松江市議会議員として活動させていただき、二度目の新年を迎えました。皆様からの励ましを支えに、原発問題を中心に再生可能エネルギー推進の取組み、教育の場における子どもの人権問題、サービス低下を招く介護保険制度改悪問題、化学物質過敏症対策など様々な問題について、議会質問や日常活動に取り組んでまいりました。新年を迎え、また新たな気持ちで、引き続き市民の皆様がなお一層暮らしやすい町となるよう、努めてまいりたいと思います。なにより、原発のない町づくりは、あらゆる問題の基礎として築いていかなければならないと考えて取り組んでまいります。
原発を今後も活用するのか、それとも再生可能エネルギーの活用に切り替えていくのかという問題については、原発が立地する松江市にとって地域経済や雇用に影響する問題でもあり、意見は割れる所ではあります。ですが、ドイツでは昨年度の上半期で再生可能エネルギーの占める割合が28.5%へと増加し、ついに再生可能エネルギーが主要な電源の位置を占めることになりました。一方で、化石燃料による発電量は、褐炭による火力発電が前年同時期比で4.9%減、石炭は11.1%減、天然ガスは16.7%減と減少し、原子力による発電も2.1%減少しています。(自然エネルギー財団:2014年9月連載コラムより)そして、この取り組みはドイツだけでなくEU諸国でも拡大し、2000年から2009年の間で自然エネルギーの経済を切り開き、何十万もの雇用が生まれることになったといいます。
一方で、原発事故から4年が近い福島では、故郷に帰ることができない方たちがたくさんいらっしゃいます。また、子どもたちの間では、県の健康調査によって108人の子どもたちに甲状腺がんとその疑いが確認されています。国は、原発事故が原因ではないと説明していますが、WHO分類で発生頻度0.8%とされる希ながんが、福島では3.6%も見つかるのは異常なことです。
現在、原発では様々な安全対策が取られ、原子力規制委員会では基準に適合しているか審査が行われています。ですが、田中規制委員長は「原発の安全性について審査しているわけではない」と言います。“二度と福島のような事故は起きない!”とは誰も断言してくれないのです。このまま原発を再稼働すれば、いつか、私たちの町で同じことが繰り返されるかもしれません。フクシマを繰り返さないためには、二度と原発を動かさないことです。

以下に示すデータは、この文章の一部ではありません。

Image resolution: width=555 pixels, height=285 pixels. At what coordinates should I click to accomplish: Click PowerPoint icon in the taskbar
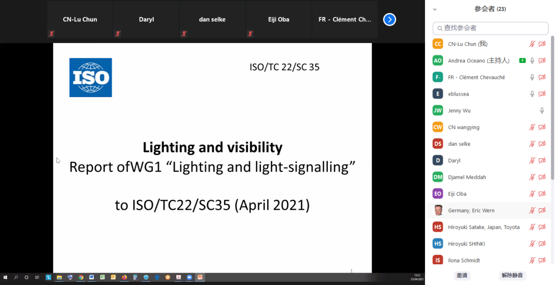click(x=200, y=277)
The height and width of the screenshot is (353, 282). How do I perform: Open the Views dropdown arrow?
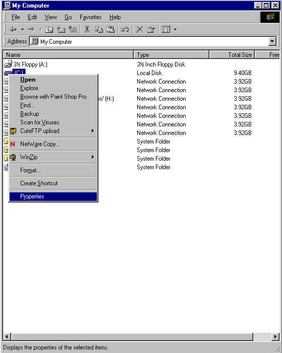(175, 30)
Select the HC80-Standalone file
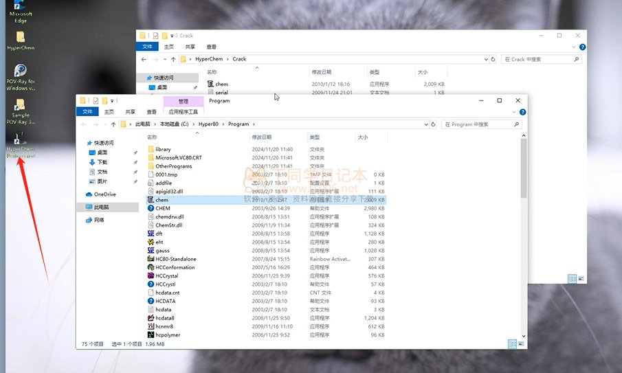The height and width of the screenshot is (373, 622). coord(175,259)
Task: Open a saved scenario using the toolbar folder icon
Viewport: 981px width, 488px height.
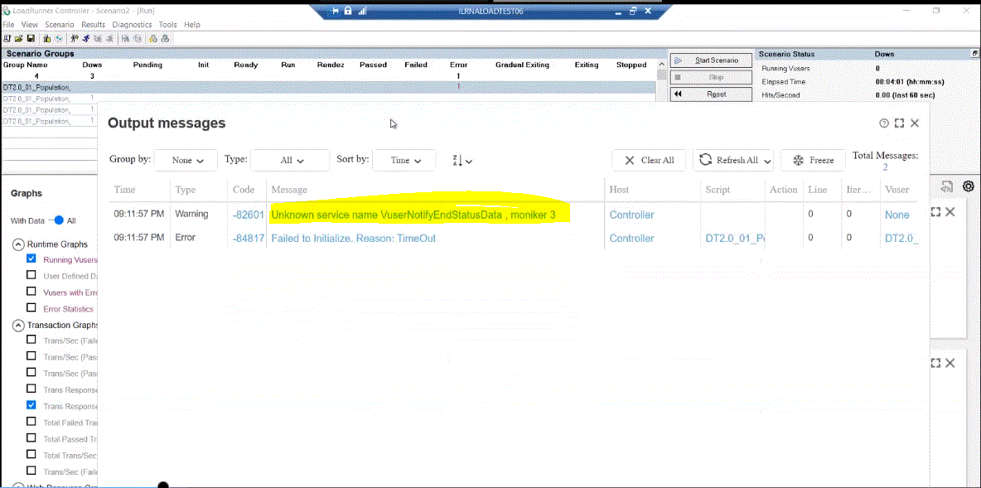Action: 18,38
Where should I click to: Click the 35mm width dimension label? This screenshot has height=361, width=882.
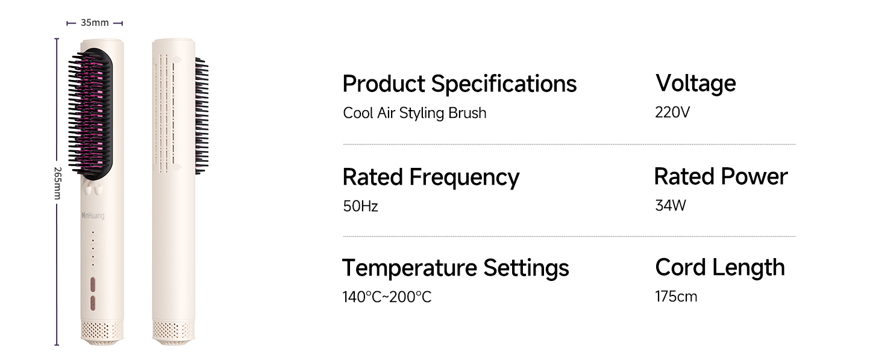click(95, 23)
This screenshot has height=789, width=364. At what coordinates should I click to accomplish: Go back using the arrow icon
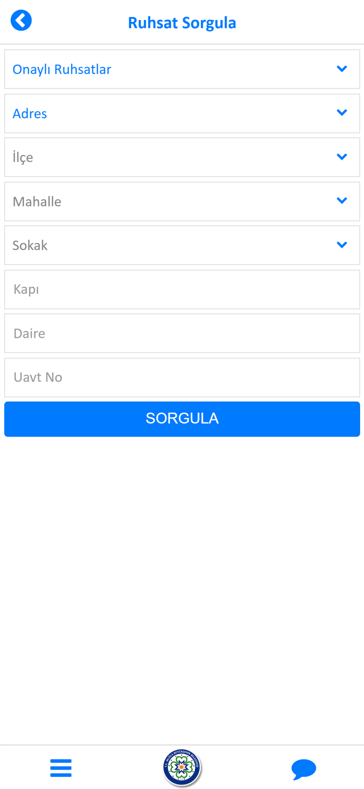coord(21,21)
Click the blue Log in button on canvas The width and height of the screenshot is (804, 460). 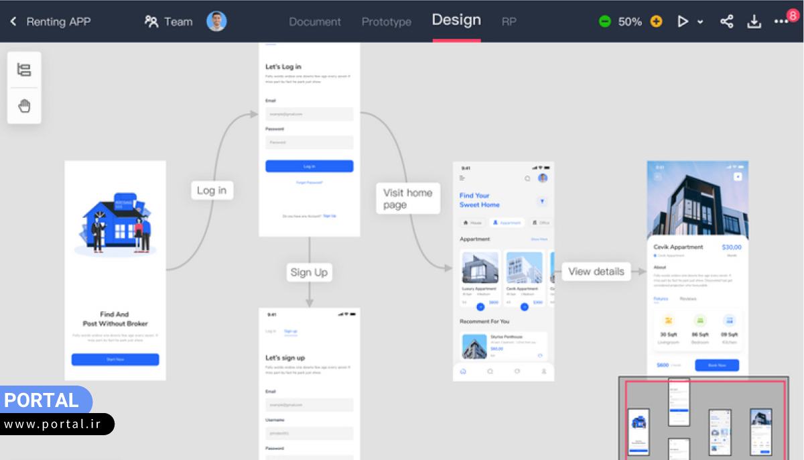pyautogui.click(x=309, y=166)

電力需要についても、福島原発事故以前から最大電力需要が頭打ちの傾向が続き、事故後は減少が続いています。このことは、中国電力の株主総会案内資料にも明確に示されており、どんなに猛暑でも最大電力が伸びないことがはっきりとしていました。むしろ、人口減少が深刻な問題としてクローズアップされており、需要は減少が続くのは確実と見るべきです。これ以上に供給電力を増やす必要はありません。現在、原発の代わりに大きな割合を占める火力を計画的に再生可能エネルギーに切り替えていけばいいのです。
豊かな自然が残るこの松江市において、新しい地域経済をけん引していくことにもなる再生可能エネルギーの活用に取り組んでいくことこそ、命を守り、市民が豊かに暮らしていく要になると信じます。